One is the Age-Friendly Emergency Department at UCSF in San Francisco, staffed by geriatricians assisting older adults. "Breaking your arm at 17 is one thing, but breaking your arm at 87 is a whole 'nother situation," Steinberg says.
Another example cited is the federal government's small PACE (Program for All-Inclusive Care for the Elderly) initiative, providing medical and social services to older adults who are eligible for nursing home care but prefer living at home.
" 'Til this came along, I was in my house by myself," says an Indiana resident at a local PACE center. "This way, I get to meet people."
The documentary also discusses ways some older Americans are using the second half of life to reimagine themselves and find new meaning.
What Is the Same — or Worse
In the film, Dychtwald says: "What's awakening now is the realization that you might have new purpose at 50, you might have 30 years of life after your main career is over. So, people are doing a lot of scratching their heads thinking, 'Who can I be next?' "
But much of the documentary shows how little has improved for older Americans since "Why Survive?" came out a half-century ago — and what's gotten worse. For example, older adults are now the fastest growing group of homeless Americans.
"It's sad for me to think that he identified these problems so many years ago and we're not anywhere near where we should be," one of Butler's daughters, Cynthia, says in the documentary.
Although Fulmer doesn't think Butler would be disappointed by the amount of progress the country has made in improving aging in America over the past 50 years because "he was an eternal optimist," Butler's oldest daughter Christine, a retired nurse, thinks her father would be "in a lot of ways, devastated."
"We need to give people the opportunity to live their later years in dignity."
Steinberg and Dychtwald believe Butler would be "disappointed."
Dychtwald thinks Butler would be "horrified" by the Trump administration's reported plan to cut the budget of the National Institutes of Health by over 40% and its firing of 1,300 NIH employees. (The NIA's budget is just one-tenth that of its parent NIH; aging experts think it may be on the chopping block.)
Work Still to Be Done
Ageism insidiously pervades beauty-product advertisements and TV commercials for everything from burgers to brokerage accounts.
"We have a lot of work to do, still, because of ageism," says Fulmer.
Butler hoped the nation would, in time, be filled with geriatricians serving older adults. But there are only 7,400 geriatricians in the U.S. today. By comparison, there are 60,000 pediatricians. The American Geriatrics Society says the U.S. will need 30,000 geriatricians by 2030.

Butler also wanted geriatrics to be "a giant new field of medicine," says Steinberg, "but it never quite took off the way he had hoped."
The "Why Survive?" author also wanted geriatrics to become a standard part of medical school. It isn't. While 96% of medical schools require pediatric rotations, just 10% do for geriatric rotations, Dychtwald said at On Aging 2025.
Compensation may be one reason we haven't seen more geriatricians. The median salary in geriatrics is $275,000, which is significant but far below the $500,000+ salary of plastic surgeons and neurosurgeons, according to the 2024 Physician Compensation Report from Physicians Thrive.

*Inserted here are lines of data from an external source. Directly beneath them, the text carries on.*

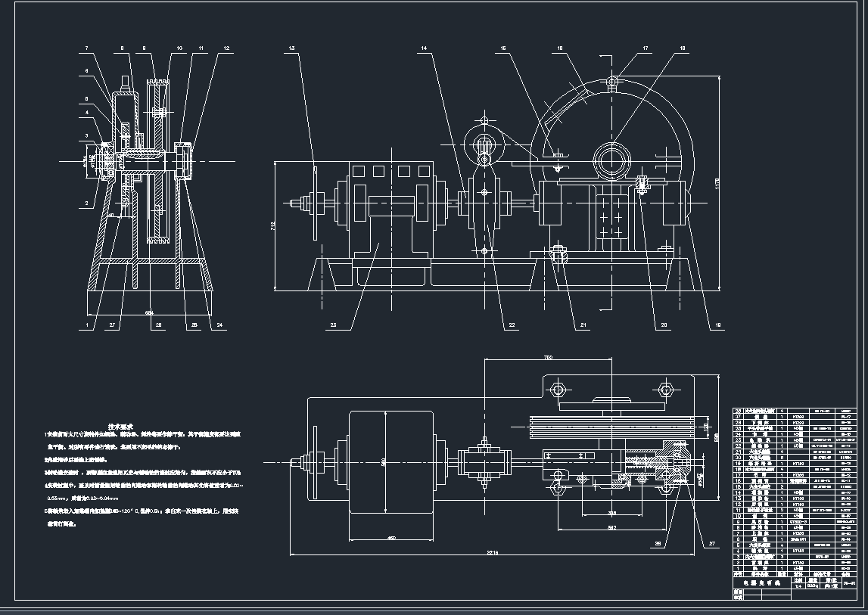Viewport: 868px width, 615px height.
Task: Select callout number 12 in side view
Action: click(226, 48)
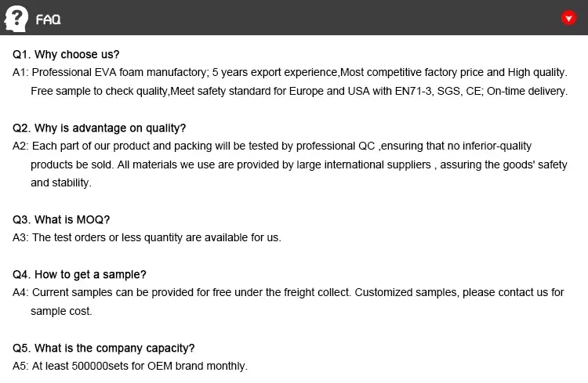Click the A5 500000sets monthly answer
This screenshot has width=588, height=383.
click(129, 366)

The Filmmaker's Reflections
Steinberg hopes viewers will rethink aging after watching his documentary.
"A major population of older people is a blessing and something to be celebrated. But we also have to see what we can do to support these people," he says. "We need to give people the opportunity to live their later years in dignity."
And, he adds, "I don't want [aging in America] to be a bleak story. But I don't want to sugarcoat how dire some of the challenges are."